## Trecho do documento
╭──
SpaceX vs. Cientistas, Round 2

No que se refere a telecomunicações e internet, satélites LEO são muito mais eficientes quando comparados aos geoestacionários, dada a óbvia diferença na distância que ambas categorias se situam em relação à Terra: pegando um exemplo aleatório, o brasileiro SGDC-1, lançado com sucesso em 2017 (pois é, às vezes a gente acerta), se encontra a 35.786 km de altitude, em órbita geossíncrona ou órbita de Clarke, girando na mesma velocidade da Terra.

De nosso ponto de vista, é como se ele estivesse parado no céu, sempre sobre o mesmo ponto, a menos que seja movido. Satélites geoestacionários são importantes do ponto de vista estratégico, mas a velocidade de comunicação não é das melhores, porque Einstein não perdoa: o ping médio é de 240 ms.

Satélites LEO como os da StarLink, por sua vez, operam bem mais baixo, ficando entre 520 e 550 km, na média. A essa altitude, a comunicação se torna muito mais rápida, o suficiente para viabilizar serviços ao consumidor final, com relativa competitividade quando comparado a serviços de conexões terrestres, mas oferecem muito mais velocidade e estabilidade do que concorrentes que oferecem internet via satélites geoestacionários, como a HughesNet, sem falar que a SpaceX cobra bem menos.
╰──
## Tarefas do exercício
A: Retorne, do texto sobre satélites, o trecho que vai de "De nosso ponto" até "é de 240 ms.".
B: Como fica em inglês esta frase do texto sobre satélites: "Satélites LEO como os da StarLink, por sua vez, operam bem mais baixo, ficando entre 520 e 550 km, na média."?
C: Estenda o texto sobre satélites LEO e geoestacionários a partir da última frase apresentada.

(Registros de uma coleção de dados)
╭──
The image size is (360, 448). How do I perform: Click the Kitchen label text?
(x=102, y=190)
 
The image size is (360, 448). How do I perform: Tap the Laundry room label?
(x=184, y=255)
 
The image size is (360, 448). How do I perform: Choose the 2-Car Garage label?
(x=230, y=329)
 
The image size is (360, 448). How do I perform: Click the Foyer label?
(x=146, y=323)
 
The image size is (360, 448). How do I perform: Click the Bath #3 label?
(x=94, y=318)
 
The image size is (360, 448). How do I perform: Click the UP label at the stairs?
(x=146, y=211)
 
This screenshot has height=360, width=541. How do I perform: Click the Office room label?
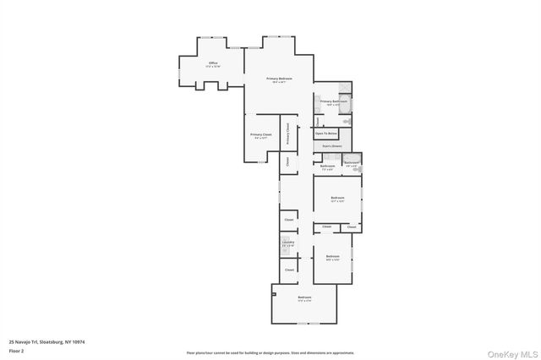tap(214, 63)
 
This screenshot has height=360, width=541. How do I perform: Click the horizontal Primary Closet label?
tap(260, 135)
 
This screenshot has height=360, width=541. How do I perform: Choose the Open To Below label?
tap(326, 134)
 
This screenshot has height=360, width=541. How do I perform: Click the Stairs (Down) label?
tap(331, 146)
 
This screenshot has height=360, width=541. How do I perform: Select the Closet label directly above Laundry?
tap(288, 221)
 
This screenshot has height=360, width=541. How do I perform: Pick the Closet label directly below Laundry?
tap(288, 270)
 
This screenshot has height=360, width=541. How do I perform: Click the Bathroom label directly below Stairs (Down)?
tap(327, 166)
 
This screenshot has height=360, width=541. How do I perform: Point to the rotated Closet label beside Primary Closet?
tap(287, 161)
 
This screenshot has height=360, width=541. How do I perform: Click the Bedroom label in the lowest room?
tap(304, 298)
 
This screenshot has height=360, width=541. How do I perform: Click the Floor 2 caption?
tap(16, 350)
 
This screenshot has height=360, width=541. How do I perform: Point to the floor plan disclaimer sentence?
╰──
╭──
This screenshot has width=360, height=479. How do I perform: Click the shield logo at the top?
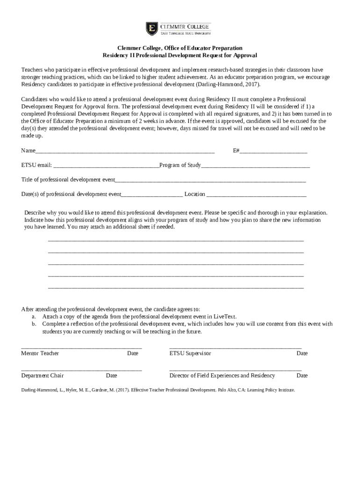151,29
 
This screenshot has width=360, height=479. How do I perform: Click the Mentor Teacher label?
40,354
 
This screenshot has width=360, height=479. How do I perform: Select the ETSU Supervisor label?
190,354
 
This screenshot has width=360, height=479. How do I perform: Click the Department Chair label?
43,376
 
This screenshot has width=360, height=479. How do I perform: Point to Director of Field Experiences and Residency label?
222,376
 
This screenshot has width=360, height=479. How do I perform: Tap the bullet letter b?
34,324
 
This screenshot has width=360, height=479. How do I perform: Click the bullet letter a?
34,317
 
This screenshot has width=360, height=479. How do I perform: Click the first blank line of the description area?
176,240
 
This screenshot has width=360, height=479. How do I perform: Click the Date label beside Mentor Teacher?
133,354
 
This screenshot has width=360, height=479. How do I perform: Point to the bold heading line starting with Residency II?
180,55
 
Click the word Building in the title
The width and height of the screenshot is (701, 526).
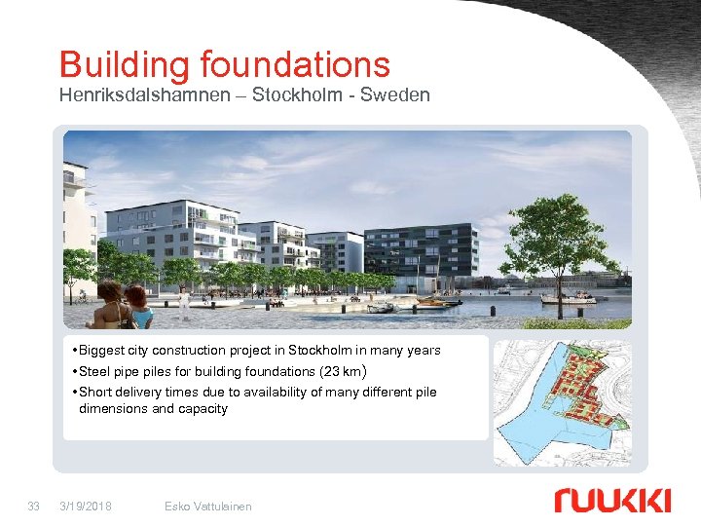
╰──
## Respostas por tarefa
A:
De nosso ponto de vista, é como se ele estivesse parado no céu, sempre sobre o mesmo ponto, a menos que seja movido. Satélites geoestacionários são importantes do ponto de vista estratégico, mas a velocidade de comunicação não é das melhores, porque Einstein não perdoa: o ping médio é de 240 ms.

B: LEO satellites like StarLink's, in turn, operate much lower, sitting between 520 and 550 km on average.

C:
Claro que o avanço teve um preço, e quem está pagando é a comunidade científica. Objetos em órbita mais baixa são bem mais visíveis, e os satélites são bastante brilhantes, assim, constelações da StarLink e concorrentes acabavam photobombando em capturas de longa exposição, no que a CalTech levantou que, em apenas um observatório em 2021, elas estragaram 18% das imagens.

Assim como na diferença entre desempenho de um LEO e um geoestacionário, novamente a Física não perdoa ninguém, e não há a menor possibilidade de prejudicar a pesquisa científica e a observação do espaço, por institutos e amadores, em nome de uma empresa fazer mais dinheiro. No entanto, antes que a FCC se manifestasse, a SpaceX se comprometeu a resolver o problema por iniciativa própria.

Primeiro, a companhia testou espelhos anti-reflexo, mas nunca gostou deles por aumentarem o arrasto, e de qualquer forma, eles não resolveram o problema; a técnica mais recente, revelada em setembro de 2023 (vídeo acima), utiliza um filme para diminuir a reflexividade dos satélites, que também não é perfeito, mas ao menos a empresa publicou a técnica em caráter aberto (cuidado, PDF), para quem quiser usar e aperfeiçoar.

Hoje, há um entendimento que tanto as companhias de mega constelações de satélites, quanto astrônomos e institutos terão que aprender a conviver, mas agora, a comunidade radioastronômica resolveu engrossar o coro... e estão dispostos a entornar o caldo de Musk e cia.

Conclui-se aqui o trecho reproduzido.